Input records Start Marker
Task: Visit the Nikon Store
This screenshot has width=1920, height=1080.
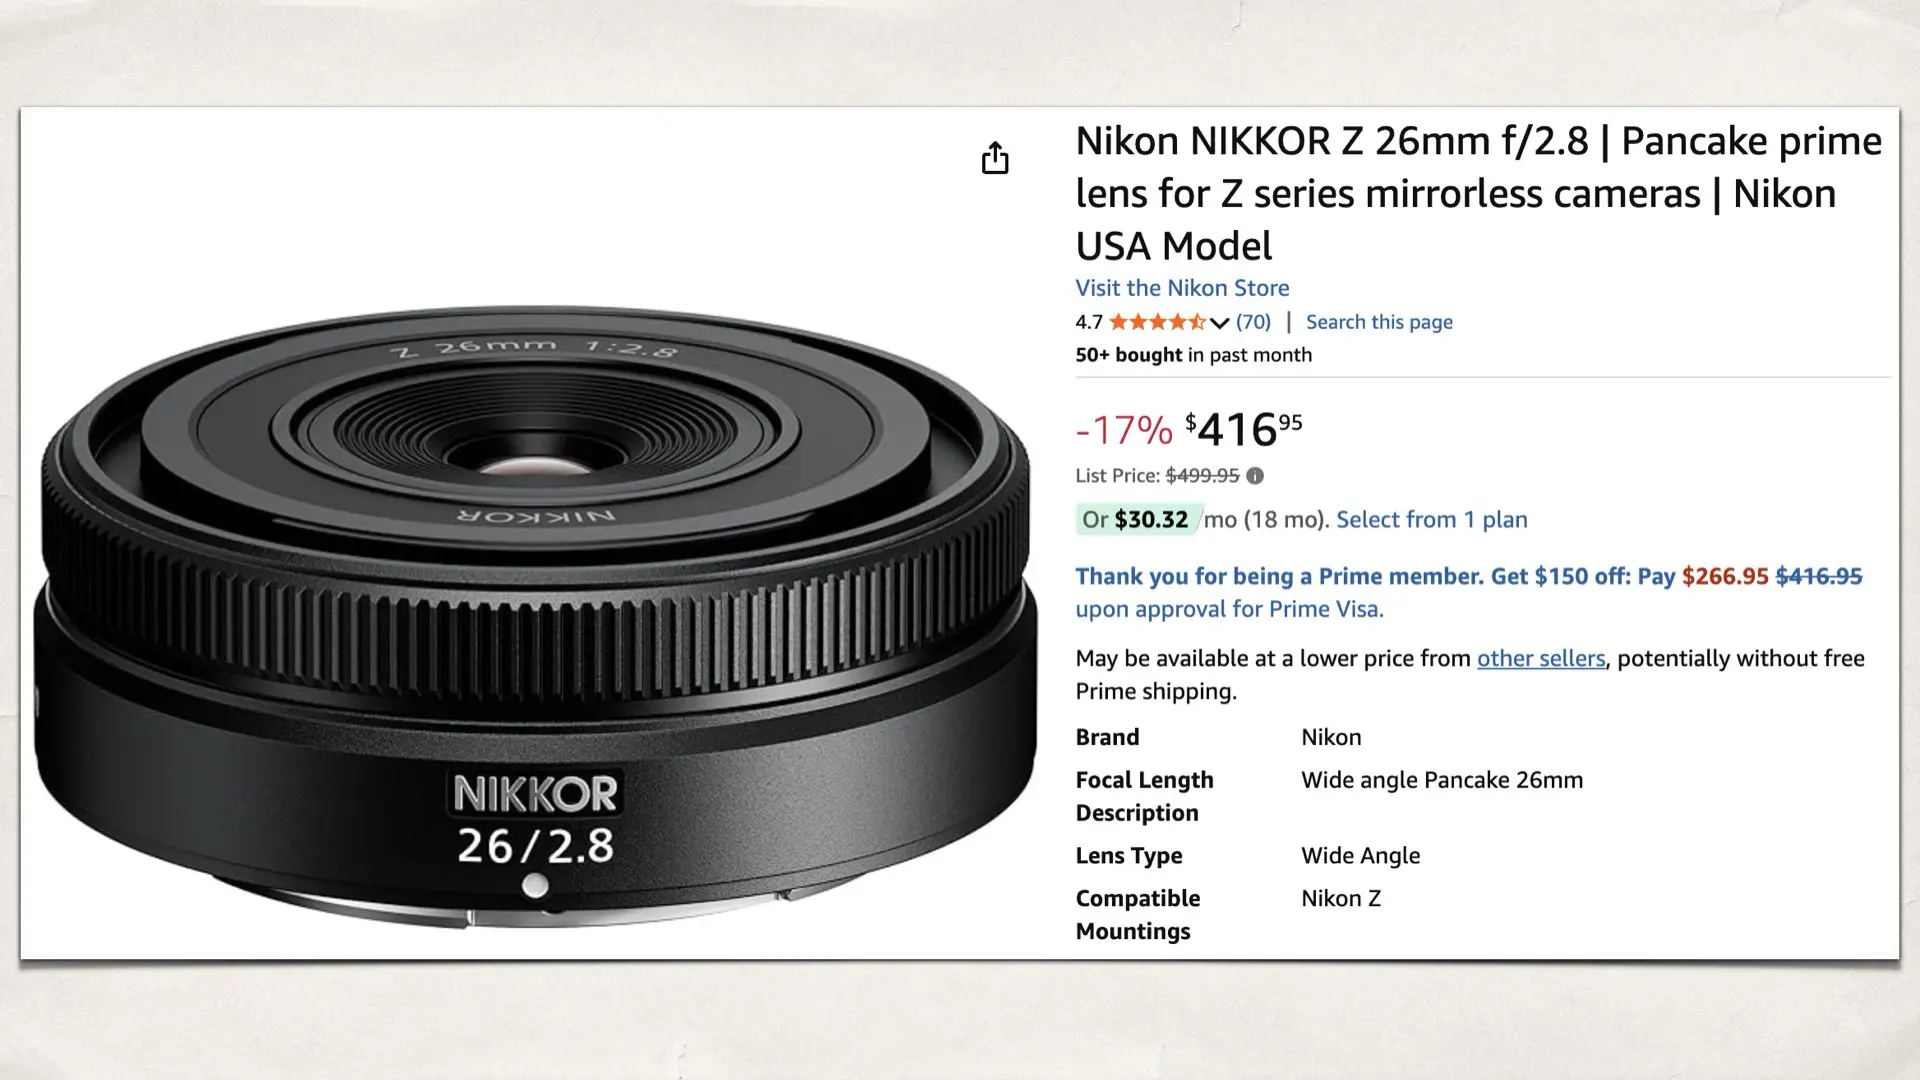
Input records End Marker
Input records Start Marker
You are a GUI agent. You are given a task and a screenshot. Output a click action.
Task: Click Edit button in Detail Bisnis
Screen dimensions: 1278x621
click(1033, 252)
Input records End Marker
Input records Start Marker
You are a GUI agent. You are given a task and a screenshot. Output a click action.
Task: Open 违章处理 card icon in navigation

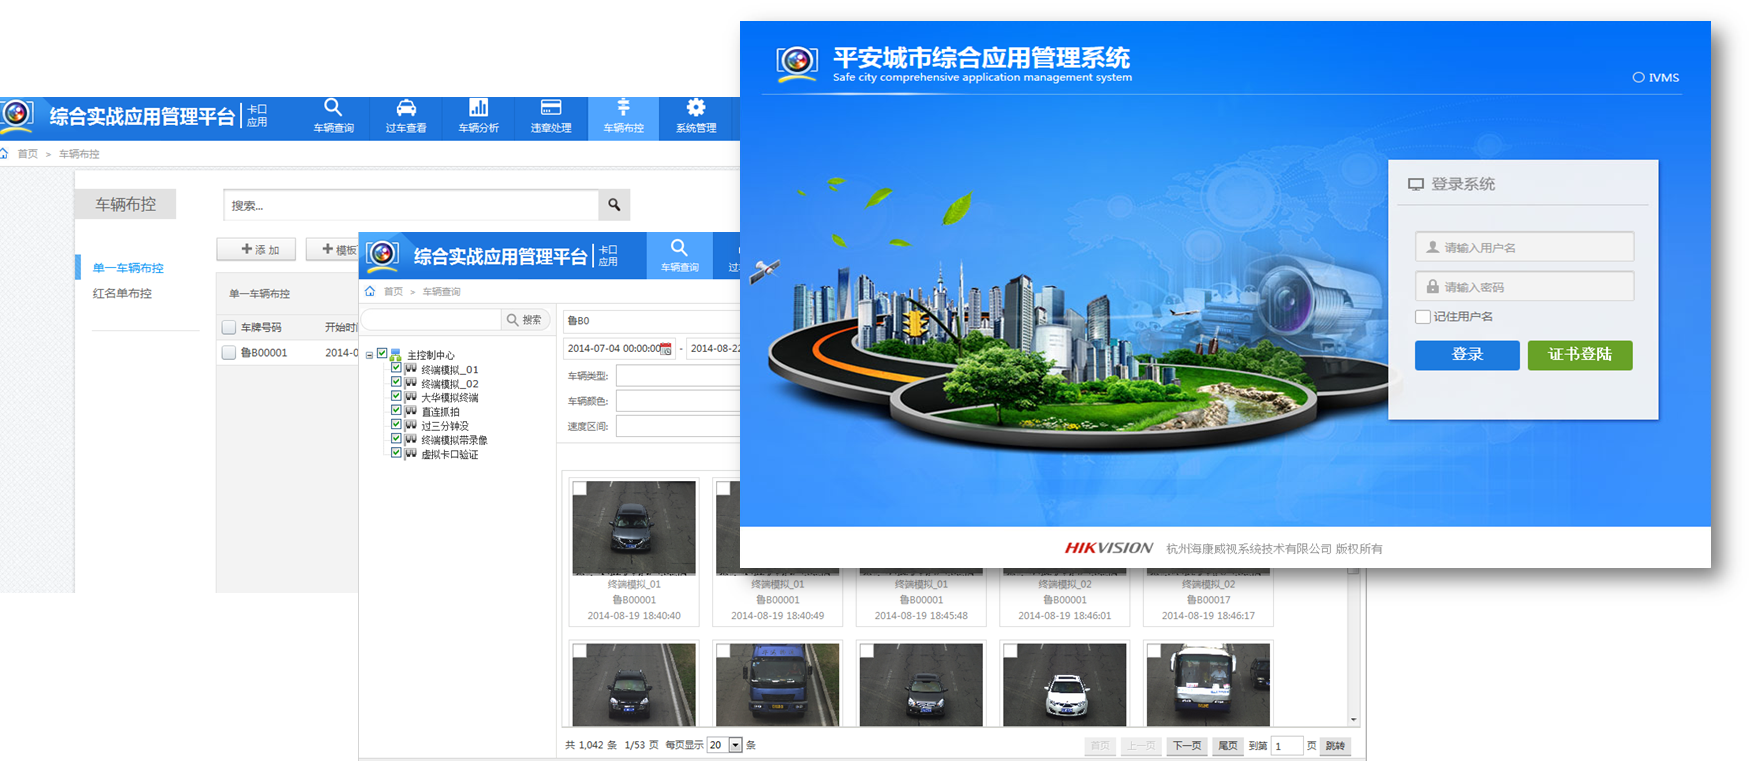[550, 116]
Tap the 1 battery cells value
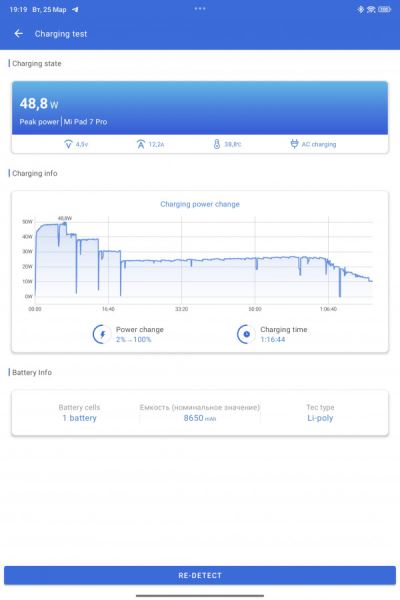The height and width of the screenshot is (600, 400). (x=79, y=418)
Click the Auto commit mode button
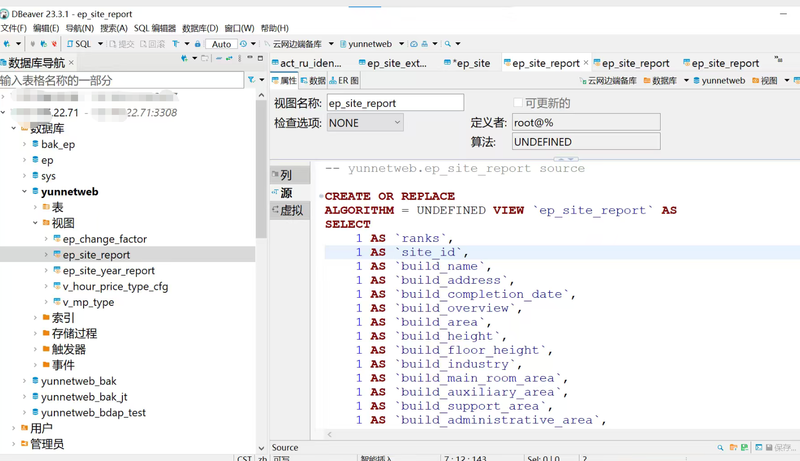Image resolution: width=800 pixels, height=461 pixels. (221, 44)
Input records End Marker
- **Activity**:
What are the lines above, starting at the one with "Task: Visit the Nikon Store" and ending at the one with "This screenshot has width=1920, height=1080."? Give them again exactly, and only them.

- **Reply**:
Task: Visit the Nikon Store
This screenshot has width=1920, height=1080.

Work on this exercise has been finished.